[MATERIAL PROVIDED — start]

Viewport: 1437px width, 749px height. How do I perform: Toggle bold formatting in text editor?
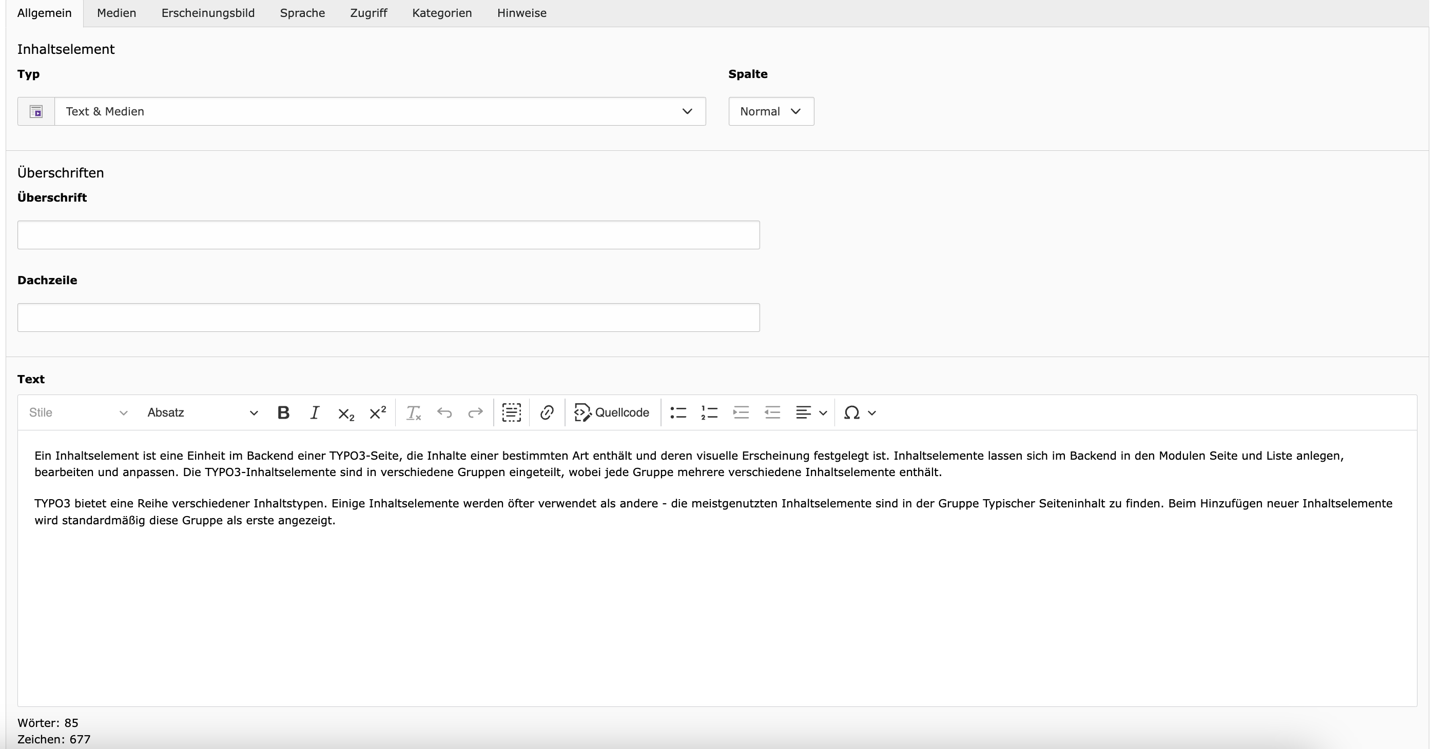coord(283,413)
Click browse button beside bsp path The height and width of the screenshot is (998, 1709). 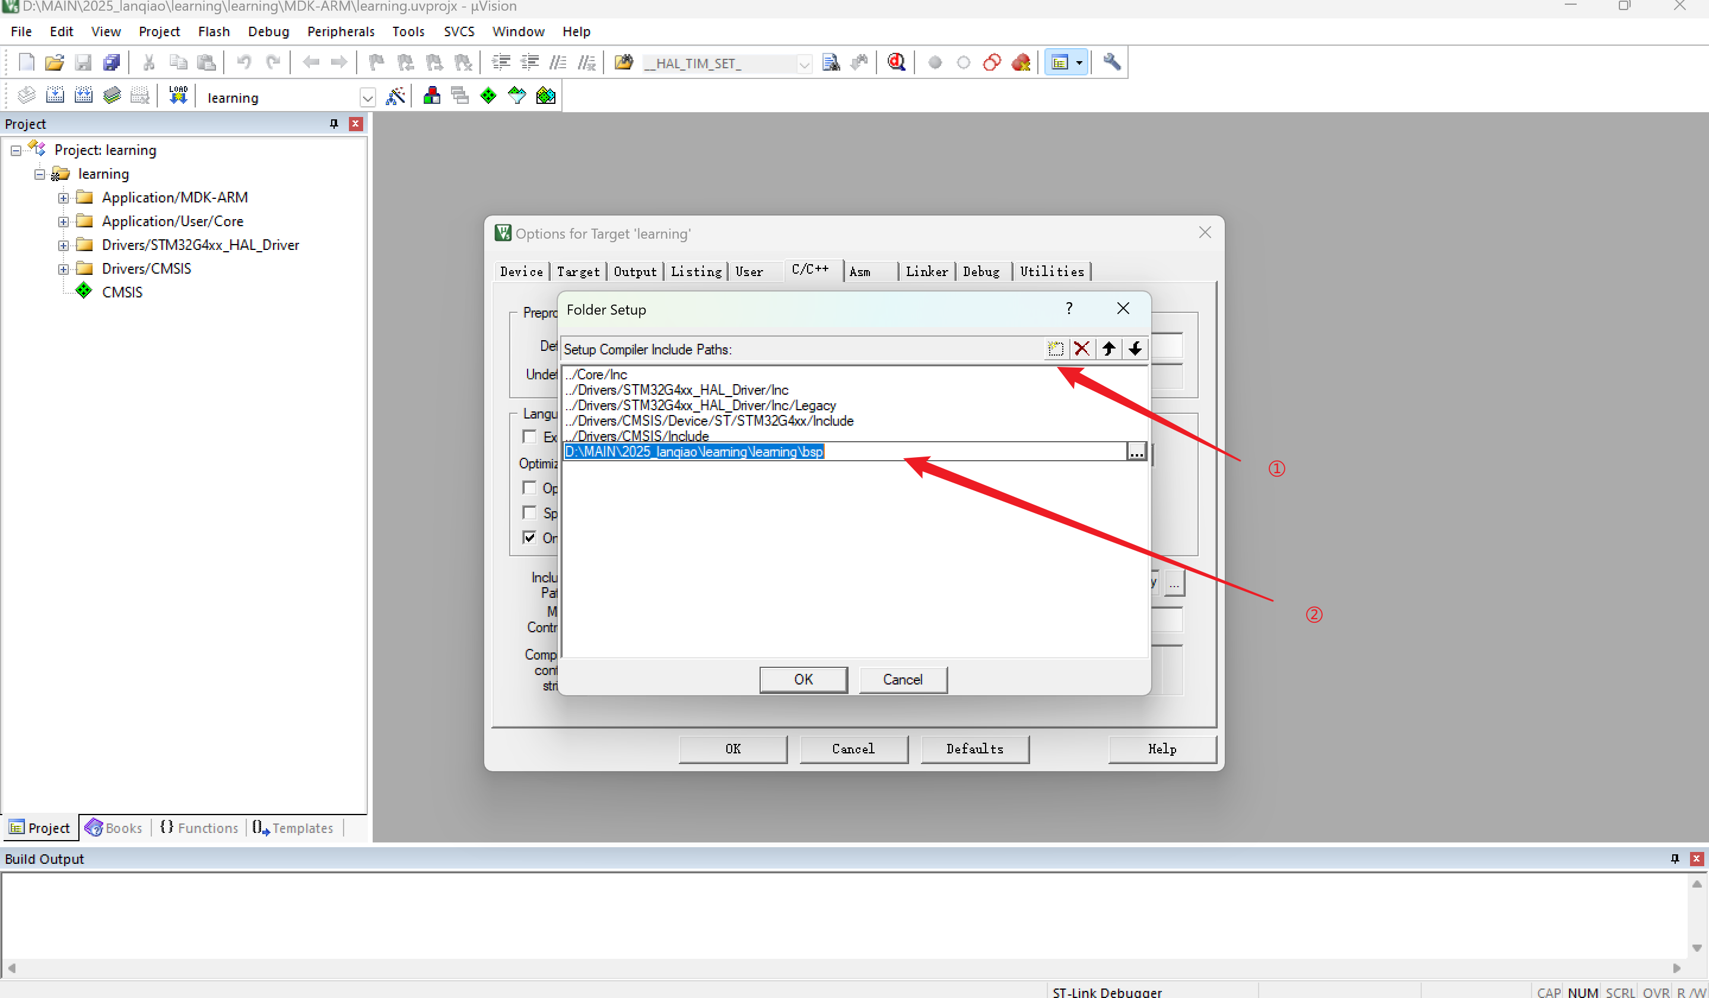1136,452
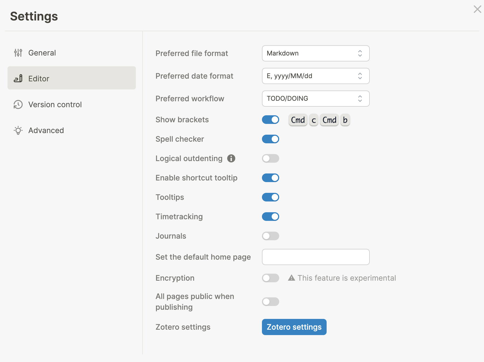Viewport: 484px width, 362px height.
Task: Click the experimental warning triangle icon
Action: tap(292, 278)
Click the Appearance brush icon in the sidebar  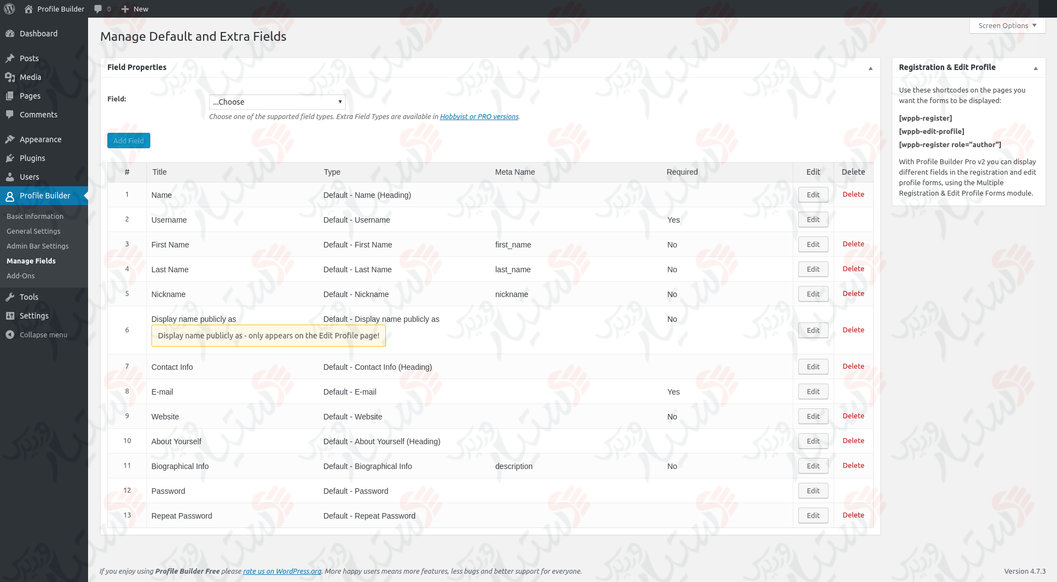pyautogui.click(x=11, y=139)
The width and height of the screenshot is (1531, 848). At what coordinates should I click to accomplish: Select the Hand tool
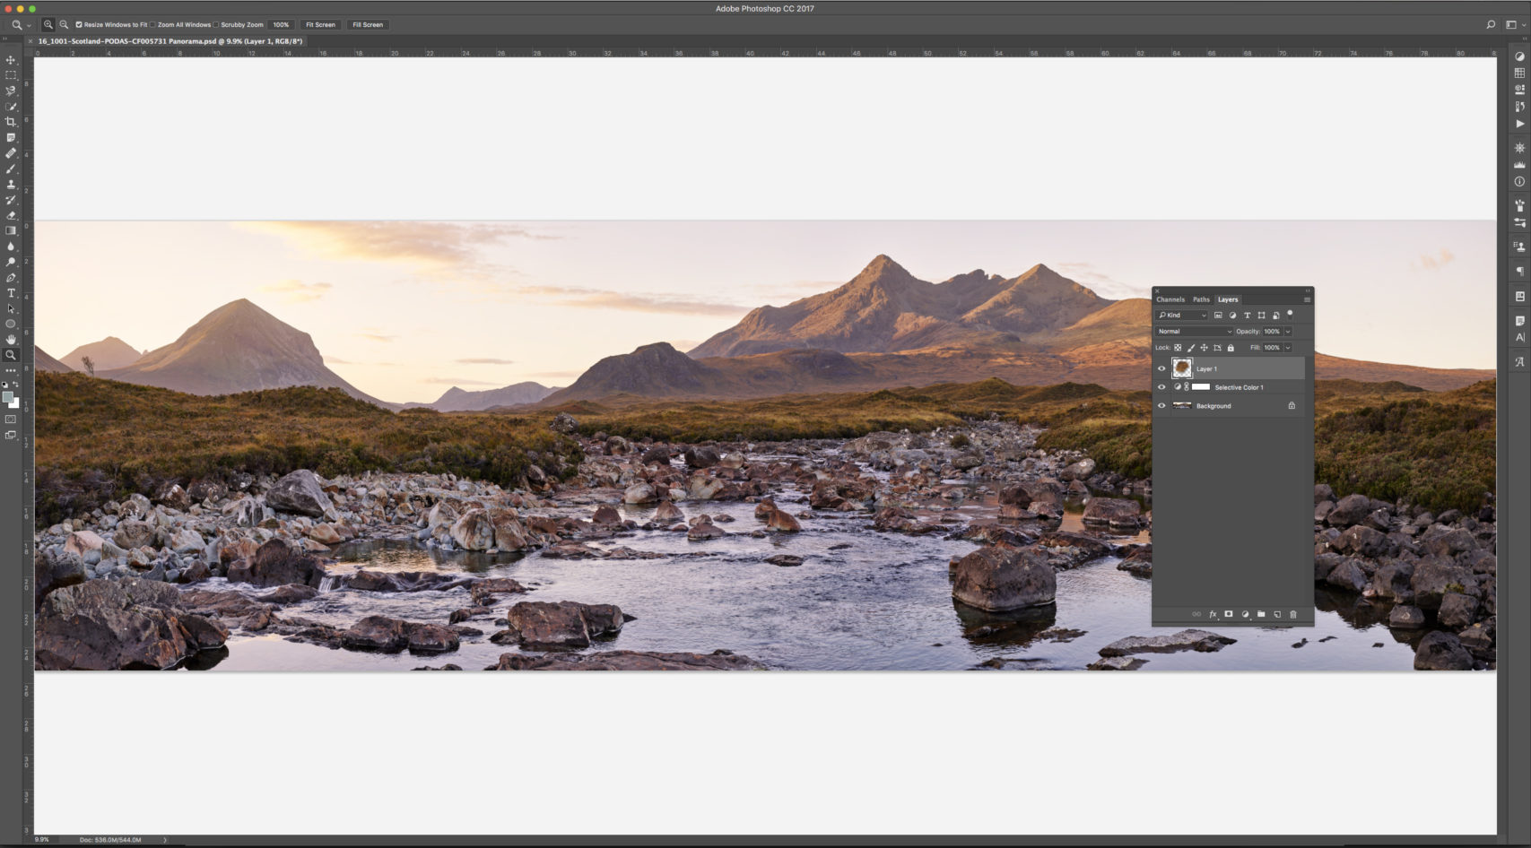(x=11, y=339)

[MATERIAL PROVIDED — finish]

» DESCRIPTION OF THE TASK: Retype, please, exactly the lines that begin with the one containing "The width and" and end at the last line of the entries above, both included, leaving out pictures.

» REPLY:
The width and height of the screenshot is (1531, 848). At what coordinates should I click to accomplish: Select the Hand tool
(x=11, y=339)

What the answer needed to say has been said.